Our review itself has several limitations. First, we excluded studies not reporting on adult BMI/weight outcomes, so we may have excluded studies showing a favorable effect on intermediate outcomes like dietary or physical activity behaviors which did not report weight or BMI. Second, the number of included studies was small, and BMI and weight data were reported heterogeneously across studies, making it difficult to summarize the data quantitatively. Third, publication bias may have led to underreporting of policies, programs, or built-environment changes that showed no difference. Fourth, we described outcome results based on statistical significance, which may not constitute clinically-significant effects. As mentioned earlier, it is not clear what are clinically significant effect sizes for the types of population-level programs, polices, and built-environment changes we evaluated. Fifth, we used the AHRQ guide to evaluate the strength of evidence for weight/BMI outcomes and the EPHPP tool to assess risk of bias, but recognize that there is no standard method for assessing strength of evidence and risk of bias in natural experiment studies. A strength of natural experiment studies is enhancing generalizability and external validity, but the EPHPP tool was designed to evaluate internal validity, not external validity.18

In conclusion, we identified few natural experiment studies reporting on the effectiveness of policies/programs/built-environment changes on adult obesity, and overall, these studies demonstrated inconsistent effects on weight/BMI, with low or insufficient strength of evidence and high risk of bias.

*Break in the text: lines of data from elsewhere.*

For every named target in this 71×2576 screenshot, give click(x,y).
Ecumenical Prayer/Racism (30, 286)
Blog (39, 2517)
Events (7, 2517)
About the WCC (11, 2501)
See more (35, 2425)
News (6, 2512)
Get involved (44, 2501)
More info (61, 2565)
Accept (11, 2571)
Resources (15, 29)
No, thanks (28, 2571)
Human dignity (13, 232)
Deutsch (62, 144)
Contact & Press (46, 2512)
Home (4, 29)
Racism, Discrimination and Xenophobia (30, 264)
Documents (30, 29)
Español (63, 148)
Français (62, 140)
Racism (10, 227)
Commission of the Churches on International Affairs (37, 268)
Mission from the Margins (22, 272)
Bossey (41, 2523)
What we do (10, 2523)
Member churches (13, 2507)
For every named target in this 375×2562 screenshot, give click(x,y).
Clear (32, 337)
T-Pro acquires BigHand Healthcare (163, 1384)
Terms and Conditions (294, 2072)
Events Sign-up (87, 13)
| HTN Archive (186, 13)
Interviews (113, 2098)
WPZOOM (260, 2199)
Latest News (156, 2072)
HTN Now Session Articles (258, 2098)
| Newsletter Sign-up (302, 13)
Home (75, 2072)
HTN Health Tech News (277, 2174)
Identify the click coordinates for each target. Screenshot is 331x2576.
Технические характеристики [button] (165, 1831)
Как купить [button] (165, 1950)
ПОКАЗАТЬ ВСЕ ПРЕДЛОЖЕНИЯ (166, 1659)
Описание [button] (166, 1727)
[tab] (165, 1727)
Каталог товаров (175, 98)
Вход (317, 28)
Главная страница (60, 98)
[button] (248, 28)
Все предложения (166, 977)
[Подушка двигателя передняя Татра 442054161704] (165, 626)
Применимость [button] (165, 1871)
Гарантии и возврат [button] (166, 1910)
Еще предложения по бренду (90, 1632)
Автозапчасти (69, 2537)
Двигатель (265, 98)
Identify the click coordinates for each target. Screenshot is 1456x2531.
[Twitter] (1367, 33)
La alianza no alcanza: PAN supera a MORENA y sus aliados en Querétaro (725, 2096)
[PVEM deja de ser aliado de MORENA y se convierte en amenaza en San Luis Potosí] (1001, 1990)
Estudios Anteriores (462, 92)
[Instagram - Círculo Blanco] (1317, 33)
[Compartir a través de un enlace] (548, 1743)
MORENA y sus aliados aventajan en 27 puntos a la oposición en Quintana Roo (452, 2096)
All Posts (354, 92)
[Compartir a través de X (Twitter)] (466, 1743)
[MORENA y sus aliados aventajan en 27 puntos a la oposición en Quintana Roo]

In primary care, obesity is commonly managed through individual behavioral interventions, but population-level approaches can also play an important role. While natural experiment studies allow us to evaluate these approaches, this type of study has clear limitations, including the lack of rigorous research methods used and standards for data reporting. More high-quality research, including natural experiment studies, is needed to inform the population-level effectiveness of obesity prevention and control initiatives. Better understanding of these effects has the potential to augment the efforts of primary care providers in combatting the continuing global obesity epidemic.